Continuiamo, poi, con gli oneri che danno diritto ad una detrazione di imposta nella misura del 19%. Essi sono:

* spese mediche (generiche e specialistich) e di assistenza specifica sostenute nel 2006 (anche per i familiari a carico).
* spese per l’acquisto di medicinali;
* spese sanitarie sostenute nell’interesse dei familiari non fiscalmente a carico, affetti da patologie che danno diritto all’esenzione dalla partecipazione alla spesa sanitaria pubblica (“ticket”);
* spese mediche chirurgiche e specialistiche sostenute da portatori di handicap;
* spese per i mezzi necessari per l’accompagnamento, la deambulazione, la locomozione e il sollevamento, compresi i veicoli adattati, relativi a soggetti portatori di handicap;
* spese per l’acquisto di sussidi tecnici e informatici per portatori di handicap e di cani-guida per non vedenti;
* spese di interpretariato per soggetti sordomuti;
* spese veterinarie;
* interessi passivi e altri oneri pagati su prestiti o mutui agrari;
* interessi passivi ed altri oneri pagati in relazione ai mutui ipotecari per l’acquisto, la costruzione o la ristrutturazione di unità immobiliari da adibire ad abitazione principale,.
* interessi passivi ed altri oneri pagati in relazione a mutui (anche non ipotecari) contratti nel 1997 per interventi di manutenzione, restauro e ristrutturazione di edifici;
* interessi passivi su mutui stipulati prima del 1993 per l’acquisto di immobili diversi dall’abitazione principale;
* spese per la manutenzione, protezione o restauro di beni culturali o ambientali vincolati.

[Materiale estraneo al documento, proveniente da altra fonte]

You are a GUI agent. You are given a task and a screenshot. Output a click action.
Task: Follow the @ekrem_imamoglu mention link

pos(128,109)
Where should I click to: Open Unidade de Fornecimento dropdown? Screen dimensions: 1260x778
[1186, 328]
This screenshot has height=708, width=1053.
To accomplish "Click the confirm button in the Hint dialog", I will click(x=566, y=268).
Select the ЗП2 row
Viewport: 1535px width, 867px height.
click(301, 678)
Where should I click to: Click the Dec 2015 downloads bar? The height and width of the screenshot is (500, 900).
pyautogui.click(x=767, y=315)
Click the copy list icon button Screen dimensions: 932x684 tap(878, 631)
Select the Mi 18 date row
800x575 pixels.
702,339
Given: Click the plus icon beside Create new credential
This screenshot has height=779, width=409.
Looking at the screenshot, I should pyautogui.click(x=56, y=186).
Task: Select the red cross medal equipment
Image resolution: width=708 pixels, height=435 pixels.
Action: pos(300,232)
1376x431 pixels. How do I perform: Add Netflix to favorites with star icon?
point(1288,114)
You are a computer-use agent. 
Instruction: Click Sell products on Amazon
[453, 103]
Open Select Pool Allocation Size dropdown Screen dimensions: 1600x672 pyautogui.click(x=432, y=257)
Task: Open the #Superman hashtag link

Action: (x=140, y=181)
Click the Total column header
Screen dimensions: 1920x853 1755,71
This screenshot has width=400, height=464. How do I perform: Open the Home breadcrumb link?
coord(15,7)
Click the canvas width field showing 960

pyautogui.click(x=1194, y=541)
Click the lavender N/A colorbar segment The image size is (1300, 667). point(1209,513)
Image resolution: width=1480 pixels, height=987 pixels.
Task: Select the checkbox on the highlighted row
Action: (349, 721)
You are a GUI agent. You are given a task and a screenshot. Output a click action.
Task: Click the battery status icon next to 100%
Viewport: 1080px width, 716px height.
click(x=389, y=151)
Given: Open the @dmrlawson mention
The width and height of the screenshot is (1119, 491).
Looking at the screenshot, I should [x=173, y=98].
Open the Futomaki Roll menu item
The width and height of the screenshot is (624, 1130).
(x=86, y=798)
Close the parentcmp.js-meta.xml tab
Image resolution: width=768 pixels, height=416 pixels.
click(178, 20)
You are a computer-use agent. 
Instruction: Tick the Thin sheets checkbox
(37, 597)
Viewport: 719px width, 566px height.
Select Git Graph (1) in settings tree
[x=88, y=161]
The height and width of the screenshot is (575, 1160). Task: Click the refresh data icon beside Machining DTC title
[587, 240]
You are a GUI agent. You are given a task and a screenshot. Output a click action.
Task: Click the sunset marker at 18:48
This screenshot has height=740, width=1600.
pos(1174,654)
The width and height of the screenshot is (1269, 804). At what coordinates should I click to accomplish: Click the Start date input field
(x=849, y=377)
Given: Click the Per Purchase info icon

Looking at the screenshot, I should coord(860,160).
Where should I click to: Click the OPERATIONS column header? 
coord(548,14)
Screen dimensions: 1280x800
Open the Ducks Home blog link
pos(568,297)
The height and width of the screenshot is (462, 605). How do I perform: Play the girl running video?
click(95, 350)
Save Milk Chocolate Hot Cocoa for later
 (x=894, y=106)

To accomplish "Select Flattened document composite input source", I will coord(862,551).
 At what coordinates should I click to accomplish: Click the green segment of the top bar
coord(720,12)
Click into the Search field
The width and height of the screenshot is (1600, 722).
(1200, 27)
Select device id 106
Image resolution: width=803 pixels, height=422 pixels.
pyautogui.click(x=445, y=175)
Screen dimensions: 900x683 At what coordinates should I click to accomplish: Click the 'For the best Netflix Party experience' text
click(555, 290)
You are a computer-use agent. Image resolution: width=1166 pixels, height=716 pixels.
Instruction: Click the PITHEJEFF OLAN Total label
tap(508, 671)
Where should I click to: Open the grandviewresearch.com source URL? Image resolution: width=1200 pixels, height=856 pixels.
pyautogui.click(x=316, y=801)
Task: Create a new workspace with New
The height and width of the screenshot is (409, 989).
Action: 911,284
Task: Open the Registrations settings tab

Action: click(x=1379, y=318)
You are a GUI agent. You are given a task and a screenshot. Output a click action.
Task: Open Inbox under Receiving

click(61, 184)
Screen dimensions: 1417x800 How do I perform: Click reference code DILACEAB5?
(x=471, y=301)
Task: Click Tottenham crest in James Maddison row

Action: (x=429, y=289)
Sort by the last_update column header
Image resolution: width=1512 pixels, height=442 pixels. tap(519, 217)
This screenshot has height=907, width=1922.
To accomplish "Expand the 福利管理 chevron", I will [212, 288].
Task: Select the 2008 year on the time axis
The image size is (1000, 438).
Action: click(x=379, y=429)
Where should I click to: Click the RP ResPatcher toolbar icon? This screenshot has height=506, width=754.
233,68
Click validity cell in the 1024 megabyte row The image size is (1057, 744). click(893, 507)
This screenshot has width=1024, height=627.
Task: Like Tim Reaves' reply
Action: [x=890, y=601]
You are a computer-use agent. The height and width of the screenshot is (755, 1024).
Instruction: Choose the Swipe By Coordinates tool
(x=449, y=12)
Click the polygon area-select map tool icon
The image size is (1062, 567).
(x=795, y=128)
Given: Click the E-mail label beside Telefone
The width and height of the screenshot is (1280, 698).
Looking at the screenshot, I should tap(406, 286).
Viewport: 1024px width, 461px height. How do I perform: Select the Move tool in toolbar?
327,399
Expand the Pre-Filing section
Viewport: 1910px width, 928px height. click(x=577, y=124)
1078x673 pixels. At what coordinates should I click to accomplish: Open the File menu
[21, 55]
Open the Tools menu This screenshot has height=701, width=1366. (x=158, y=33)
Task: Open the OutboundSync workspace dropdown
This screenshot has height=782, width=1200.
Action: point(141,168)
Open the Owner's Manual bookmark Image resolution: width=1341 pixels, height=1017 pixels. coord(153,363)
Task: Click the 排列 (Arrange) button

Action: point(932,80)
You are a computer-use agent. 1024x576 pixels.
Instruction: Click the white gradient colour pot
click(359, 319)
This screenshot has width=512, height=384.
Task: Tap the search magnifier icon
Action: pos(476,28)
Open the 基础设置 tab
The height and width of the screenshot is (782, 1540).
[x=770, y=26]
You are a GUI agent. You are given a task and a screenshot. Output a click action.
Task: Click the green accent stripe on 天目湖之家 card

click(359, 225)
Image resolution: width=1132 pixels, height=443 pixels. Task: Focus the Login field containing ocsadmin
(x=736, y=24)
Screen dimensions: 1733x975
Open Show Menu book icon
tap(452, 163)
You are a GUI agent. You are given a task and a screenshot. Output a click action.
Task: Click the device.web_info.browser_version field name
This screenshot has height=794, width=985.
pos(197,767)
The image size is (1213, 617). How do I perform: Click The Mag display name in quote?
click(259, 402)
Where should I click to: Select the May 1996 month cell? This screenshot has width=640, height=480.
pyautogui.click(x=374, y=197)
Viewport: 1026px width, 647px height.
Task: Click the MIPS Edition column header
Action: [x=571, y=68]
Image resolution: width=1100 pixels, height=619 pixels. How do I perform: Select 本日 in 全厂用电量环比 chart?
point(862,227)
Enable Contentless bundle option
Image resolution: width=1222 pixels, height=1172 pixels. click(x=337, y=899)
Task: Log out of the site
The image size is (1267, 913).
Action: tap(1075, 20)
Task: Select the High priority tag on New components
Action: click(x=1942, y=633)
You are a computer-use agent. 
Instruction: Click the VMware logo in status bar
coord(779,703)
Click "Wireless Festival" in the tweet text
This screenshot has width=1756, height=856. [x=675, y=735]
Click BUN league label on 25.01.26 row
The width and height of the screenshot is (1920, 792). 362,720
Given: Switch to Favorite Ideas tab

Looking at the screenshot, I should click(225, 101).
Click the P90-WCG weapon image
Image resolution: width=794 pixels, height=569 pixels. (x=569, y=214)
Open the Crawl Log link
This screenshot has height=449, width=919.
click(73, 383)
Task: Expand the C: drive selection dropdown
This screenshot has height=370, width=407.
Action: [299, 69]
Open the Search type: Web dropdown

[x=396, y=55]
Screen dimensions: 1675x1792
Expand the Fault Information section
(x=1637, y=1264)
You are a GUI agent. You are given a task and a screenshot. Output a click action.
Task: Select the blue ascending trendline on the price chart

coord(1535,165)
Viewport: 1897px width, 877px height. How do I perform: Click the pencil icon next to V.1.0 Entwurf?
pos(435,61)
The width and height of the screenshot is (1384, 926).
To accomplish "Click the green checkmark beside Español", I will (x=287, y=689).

* premi versati nel 2006 per polizze vita o infortuni, derivanti da contratti stipulati o rinnovati sino al 31.12.2000;
* premi versati nel 2006 per assicurazioni sul rischio morte, invalidità permanente non inferiore al 5% o non autosufficienza nel compimento degli atti quotidiani, derivanti da contratti stipulati o rinnovati dall’1.1.2001;
* tasse scolastiche ed universitarie;
* spese funebri sostenute per familiari;
* spese sostenute nel 2006 per la frequenza di asili nido per figli fino a tre anni di età;
* erogazioni liberali a favore di attività culturali e artistiche, di partiti e movimenti politici, di società e associazioni sportive dilettantistiche;
* erogazioni liberali a favore di ONLUS e di associazioni di promozione sociale;
* erogazioni liberali a favore di popolazioni colpite da calamità o da altri eventi straordinari, avvenuti anche all’estero;
* erogazioni liberali a favore di enti operanti nello spettacolo e di fondazioni operanti nel settore musicale;
* erogazioni liberali a favore della società di cultura “La Biennale di Venezia”;
* erogazioni liberali a favore dell’ospedale “Galliera” di Genova per l’attività del registro nazionale dei donatori di midollo osseo;
* contributi associativi alle società di mutuo soccorso.
* Spese per lavori edilizi cha danno diritto alla detrazione del 41 o 36%.
* Spese relative all’acquisto di unità immobiliari in fabbricati interamente ristrutturati da imprese che danno diritto alla detrazione del 36%
* Spese per interventi per la tutela e la salvaguardia di aree boschive che danno diritto alla detrazione del 36%.
* Detrazione per i titolari di contratti di locazione dell’abitazione principale con contratto stipulato sulla base del ” regime convenzionale”.
* Detrazione per lavoratori dipendenti che hanno trasferito la propria residenza (in un Comune distante oltre 100 Km e situato in una Regione diversa) per motivi di lavoro e che per questo trasferimento sono stati costretti a prendere in locazione un alloggio.